The Open-Ended Fund Company regime, introduced under the Securities and Futures Ordinance, provides a dedicated corporate vehicle for investment funds. OFCs must be registered with the Securities and Futures Commission (SFC) and incorporated with the Registrar of Companies.

Despite the “open-ended” nomenclature, OFCs can accommodate both open-ended and closed-ended fund strategies, providing structural flexibility. As corporate entities with clear Hong Kong tax residency, OFCs can readily access Hong Kong’s extensive network of double taxation agreements, including the crucial Arrangement with Mainland China under the Closer Economic Partnership Arrangement (CEPA).

OFCs are fully eligible for the UFE regime’s profits tax exemption on qualifying transactions. The clear domicile and tax residency status of OFCs facilitates treaty relief and cross-border tax planning. Since the regime’s introduction, OFC registrations have grown substantially, from just 3 in 2020 to 69 by 2023, demonstrating increasing market adoption.

Limited Partnership Funds (LPFs)

The Limited Partnership Fund Ordinance (Cap. 637), which took effect on 31 August 2020, introduced a dedicated limited partnership structure tailored for investment funds, particularly private equity and venture capital strategies.

An LPF is structured as a limited partnership without separate legal personality. The general partner (GP) manages the fund and bears unlimited liability, while limited partners (LPs)—typically investors—enjoy limited liability up to their agreed capital contributions. This structure mirrors international private fund conventions, particularly those prevalent in the United States and Europe, making Hong Kong LPFs immediately familiar to global institutional investors.

LPFs benefit from the UFE regime on the same terms as other fund structures, provided they meet qualifying conditions. The transparent partnership structure allows for flow-through taxation treatment where the fund itself is not the taxable entity, but rather the partners are taxed on their distributive shares—subject to available exemptions.

Stamp Duty Advantages: LPFs enjoy significant stamp duty benefits. No Hong Kong stamp duty is imposed on capital contributions, withdrawals, or transfers of partnership interests. An interest in an LPF is not classified as “Hong Kong stock” under the Stamp Duty Ordinance, ensuring that issuances, transfers, and redemptions of LPF interests remain stamp duty-free. This creates substantial cost savings compared to corporate fund vehicles, where share transfers may trigger stamp duty.

Regulatory Efficiency: Unlike OFCs, LPFs do not require SFC approval for establishment, streamlining the formation process. However, the investment manager may require SFC licensing if conducting regulated activities. GPs can be Hong Kong resident individuals or companies without mandatory SFC licensing, provided they do not engage in regulated activities under the Securities and Futures Ordinance.

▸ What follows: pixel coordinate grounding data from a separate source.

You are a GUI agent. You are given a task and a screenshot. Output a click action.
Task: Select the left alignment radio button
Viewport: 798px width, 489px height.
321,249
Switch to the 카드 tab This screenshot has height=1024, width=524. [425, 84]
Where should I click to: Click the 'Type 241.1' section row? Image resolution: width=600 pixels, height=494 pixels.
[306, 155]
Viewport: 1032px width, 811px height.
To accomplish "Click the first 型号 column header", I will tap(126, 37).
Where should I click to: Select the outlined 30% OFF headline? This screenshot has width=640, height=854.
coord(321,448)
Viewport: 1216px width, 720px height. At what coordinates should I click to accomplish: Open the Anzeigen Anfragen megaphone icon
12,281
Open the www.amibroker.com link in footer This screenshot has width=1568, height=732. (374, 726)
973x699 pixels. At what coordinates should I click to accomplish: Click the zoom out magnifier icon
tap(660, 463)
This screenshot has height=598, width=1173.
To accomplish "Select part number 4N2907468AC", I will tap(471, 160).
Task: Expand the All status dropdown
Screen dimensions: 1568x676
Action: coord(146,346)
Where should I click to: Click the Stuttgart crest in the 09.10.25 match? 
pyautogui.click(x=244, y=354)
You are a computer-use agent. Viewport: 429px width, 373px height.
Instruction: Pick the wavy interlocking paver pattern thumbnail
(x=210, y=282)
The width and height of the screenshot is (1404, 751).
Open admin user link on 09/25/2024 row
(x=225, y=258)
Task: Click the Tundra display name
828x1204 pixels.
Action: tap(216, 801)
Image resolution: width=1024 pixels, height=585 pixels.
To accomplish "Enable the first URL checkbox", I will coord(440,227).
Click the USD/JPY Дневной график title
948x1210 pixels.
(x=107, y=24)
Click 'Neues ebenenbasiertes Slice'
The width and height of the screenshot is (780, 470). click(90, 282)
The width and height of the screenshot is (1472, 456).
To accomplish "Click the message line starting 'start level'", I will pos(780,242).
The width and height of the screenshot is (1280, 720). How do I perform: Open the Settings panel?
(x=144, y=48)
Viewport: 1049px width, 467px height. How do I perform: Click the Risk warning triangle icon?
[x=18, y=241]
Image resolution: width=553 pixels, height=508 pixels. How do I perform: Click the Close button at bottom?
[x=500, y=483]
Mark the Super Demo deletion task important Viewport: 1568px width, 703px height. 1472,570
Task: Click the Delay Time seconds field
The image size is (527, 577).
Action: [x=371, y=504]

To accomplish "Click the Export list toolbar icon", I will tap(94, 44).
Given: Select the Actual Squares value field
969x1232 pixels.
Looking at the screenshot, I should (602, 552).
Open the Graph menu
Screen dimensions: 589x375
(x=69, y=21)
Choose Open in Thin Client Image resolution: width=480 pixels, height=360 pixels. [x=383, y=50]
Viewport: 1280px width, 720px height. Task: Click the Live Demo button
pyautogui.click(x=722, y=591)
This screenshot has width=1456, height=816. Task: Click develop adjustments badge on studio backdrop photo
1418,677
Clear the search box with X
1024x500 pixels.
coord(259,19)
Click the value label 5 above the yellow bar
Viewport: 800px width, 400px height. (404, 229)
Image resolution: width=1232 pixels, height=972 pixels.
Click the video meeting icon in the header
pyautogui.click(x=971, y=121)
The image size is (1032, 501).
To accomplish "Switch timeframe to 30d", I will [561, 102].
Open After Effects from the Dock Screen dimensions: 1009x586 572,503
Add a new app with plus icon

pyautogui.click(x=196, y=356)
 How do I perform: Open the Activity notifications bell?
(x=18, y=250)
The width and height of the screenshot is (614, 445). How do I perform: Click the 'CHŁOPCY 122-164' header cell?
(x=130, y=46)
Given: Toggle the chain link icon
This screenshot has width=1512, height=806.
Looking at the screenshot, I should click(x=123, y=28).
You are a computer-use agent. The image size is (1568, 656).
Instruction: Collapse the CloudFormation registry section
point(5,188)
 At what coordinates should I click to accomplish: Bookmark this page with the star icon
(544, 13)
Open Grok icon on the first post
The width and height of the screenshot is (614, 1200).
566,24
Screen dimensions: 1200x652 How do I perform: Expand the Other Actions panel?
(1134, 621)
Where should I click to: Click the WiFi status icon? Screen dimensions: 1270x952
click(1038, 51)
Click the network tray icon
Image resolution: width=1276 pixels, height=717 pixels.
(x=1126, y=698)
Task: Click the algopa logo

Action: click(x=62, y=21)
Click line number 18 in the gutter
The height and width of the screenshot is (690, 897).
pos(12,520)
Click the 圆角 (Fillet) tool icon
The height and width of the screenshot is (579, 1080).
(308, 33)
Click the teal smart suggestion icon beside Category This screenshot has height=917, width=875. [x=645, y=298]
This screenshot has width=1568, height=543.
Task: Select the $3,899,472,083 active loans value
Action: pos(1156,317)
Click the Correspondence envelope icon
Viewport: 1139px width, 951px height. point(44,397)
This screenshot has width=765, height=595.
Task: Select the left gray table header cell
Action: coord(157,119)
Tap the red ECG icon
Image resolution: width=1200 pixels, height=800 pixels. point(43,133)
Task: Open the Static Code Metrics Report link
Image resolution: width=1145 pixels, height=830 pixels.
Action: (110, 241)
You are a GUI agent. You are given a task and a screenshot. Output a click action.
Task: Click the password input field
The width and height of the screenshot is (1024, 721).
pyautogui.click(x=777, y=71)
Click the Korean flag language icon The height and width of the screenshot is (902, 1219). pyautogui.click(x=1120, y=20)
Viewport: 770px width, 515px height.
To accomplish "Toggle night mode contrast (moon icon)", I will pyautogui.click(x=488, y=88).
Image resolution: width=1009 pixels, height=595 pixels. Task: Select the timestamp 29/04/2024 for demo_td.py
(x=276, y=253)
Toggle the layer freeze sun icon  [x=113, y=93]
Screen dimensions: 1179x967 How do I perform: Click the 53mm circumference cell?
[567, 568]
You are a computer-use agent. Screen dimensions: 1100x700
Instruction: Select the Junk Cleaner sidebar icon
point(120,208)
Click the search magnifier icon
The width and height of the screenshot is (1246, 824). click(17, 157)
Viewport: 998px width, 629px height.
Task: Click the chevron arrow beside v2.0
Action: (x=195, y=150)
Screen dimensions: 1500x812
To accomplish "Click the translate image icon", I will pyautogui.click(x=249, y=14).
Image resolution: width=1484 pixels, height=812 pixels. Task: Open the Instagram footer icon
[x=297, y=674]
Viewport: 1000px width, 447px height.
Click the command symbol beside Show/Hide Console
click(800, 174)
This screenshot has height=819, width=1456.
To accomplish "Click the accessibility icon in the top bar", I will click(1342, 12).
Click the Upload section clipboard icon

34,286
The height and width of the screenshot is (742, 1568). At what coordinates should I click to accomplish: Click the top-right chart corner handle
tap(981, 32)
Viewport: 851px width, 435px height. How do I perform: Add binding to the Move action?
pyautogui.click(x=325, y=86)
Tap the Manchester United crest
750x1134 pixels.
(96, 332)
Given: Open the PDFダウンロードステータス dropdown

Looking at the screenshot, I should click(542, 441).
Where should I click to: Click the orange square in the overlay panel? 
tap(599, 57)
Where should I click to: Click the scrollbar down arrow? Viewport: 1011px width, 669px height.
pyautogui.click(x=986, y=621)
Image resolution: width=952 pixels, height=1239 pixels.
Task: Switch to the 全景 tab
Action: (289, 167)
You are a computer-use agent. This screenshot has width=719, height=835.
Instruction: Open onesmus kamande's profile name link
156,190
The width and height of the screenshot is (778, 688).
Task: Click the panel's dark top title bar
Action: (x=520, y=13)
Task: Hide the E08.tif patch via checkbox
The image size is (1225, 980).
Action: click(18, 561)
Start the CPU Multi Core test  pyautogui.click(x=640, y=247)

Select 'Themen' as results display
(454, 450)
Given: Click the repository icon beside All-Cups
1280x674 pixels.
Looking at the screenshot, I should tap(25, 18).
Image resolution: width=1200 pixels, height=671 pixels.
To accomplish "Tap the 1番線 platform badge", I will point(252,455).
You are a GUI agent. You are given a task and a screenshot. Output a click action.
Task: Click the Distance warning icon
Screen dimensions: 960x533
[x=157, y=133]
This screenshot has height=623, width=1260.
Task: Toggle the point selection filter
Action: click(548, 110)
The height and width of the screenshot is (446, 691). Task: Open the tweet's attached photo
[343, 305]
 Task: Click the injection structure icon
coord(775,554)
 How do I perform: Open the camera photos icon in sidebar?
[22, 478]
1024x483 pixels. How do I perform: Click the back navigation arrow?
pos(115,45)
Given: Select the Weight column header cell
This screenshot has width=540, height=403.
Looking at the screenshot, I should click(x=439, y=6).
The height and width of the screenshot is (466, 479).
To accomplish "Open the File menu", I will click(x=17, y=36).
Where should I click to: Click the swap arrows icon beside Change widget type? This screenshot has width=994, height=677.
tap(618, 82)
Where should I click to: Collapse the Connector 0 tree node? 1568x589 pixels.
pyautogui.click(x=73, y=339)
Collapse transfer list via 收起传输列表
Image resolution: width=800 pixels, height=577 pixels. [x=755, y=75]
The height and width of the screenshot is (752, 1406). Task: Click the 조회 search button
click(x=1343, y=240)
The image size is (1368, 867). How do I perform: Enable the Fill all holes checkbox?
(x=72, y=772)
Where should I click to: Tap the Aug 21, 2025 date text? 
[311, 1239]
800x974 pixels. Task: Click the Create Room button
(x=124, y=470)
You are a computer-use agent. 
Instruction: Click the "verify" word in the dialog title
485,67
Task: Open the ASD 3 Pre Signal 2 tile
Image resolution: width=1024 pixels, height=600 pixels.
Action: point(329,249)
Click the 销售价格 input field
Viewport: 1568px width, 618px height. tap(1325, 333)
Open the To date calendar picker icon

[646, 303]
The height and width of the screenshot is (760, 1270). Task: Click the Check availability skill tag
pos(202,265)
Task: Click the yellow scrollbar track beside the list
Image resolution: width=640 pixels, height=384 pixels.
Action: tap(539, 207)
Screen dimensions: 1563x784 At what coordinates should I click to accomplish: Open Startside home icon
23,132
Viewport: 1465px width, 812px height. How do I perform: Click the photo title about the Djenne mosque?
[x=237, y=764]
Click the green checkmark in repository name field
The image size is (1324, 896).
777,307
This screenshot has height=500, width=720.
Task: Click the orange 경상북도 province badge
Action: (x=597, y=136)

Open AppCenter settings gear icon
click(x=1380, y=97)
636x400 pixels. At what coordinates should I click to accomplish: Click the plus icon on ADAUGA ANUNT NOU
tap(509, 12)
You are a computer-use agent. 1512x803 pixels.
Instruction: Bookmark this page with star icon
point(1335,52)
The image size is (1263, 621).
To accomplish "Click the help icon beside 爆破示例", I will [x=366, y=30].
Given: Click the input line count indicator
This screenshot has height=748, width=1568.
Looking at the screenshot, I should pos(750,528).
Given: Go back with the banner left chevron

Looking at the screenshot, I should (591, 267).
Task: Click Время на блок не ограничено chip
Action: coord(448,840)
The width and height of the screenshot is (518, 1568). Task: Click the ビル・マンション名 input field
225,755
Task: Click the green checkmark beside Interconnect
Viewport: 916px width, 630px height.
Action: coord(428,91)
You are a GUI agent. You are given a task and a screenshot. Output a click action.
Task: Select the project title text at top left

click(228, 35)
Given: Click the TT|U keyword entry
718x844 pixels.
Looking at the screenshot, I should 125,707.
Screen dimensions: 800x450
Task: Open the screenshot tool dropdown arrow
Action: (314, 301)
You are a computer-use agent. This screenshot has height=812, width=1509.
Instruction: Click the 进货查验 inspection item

Comparative Considerations

Choosing between OFC and LPF structures depends on specific fund strategies, investor preferences, and regulatory considerations:

Feature OFC LPF
Legal Status Separate legal entity No separate legal personality
SFC Approval Required for registration Not required
Investment Manager Must be SFC-licensed for Type 9 activity SFC license only if conducting regulated activities
Custodian Mandatory requirement Not mandatory (GP ensures proper custody)
Tax Residency Clear Hong Kong tax residence Transparent for tax purposes
Treaty Access Direct access to DTAs Partners claim treaty benefits
Typical Use Cases Public and private funds, hedge funds Private equity, venture capital

Carried Interest Tax Concessions

Current Regime Framework

Carried interest—the performance-based compensation that fund managers receive as a share of investment profits—represents a critical component of private equity and alternative asset manager compensation. Hong Kong’s Carried Interest Tax Concession Regime offers a 0% tax rate on eligible carried interest, providing significant tax efficiency for fund managers operating in Hong Kong.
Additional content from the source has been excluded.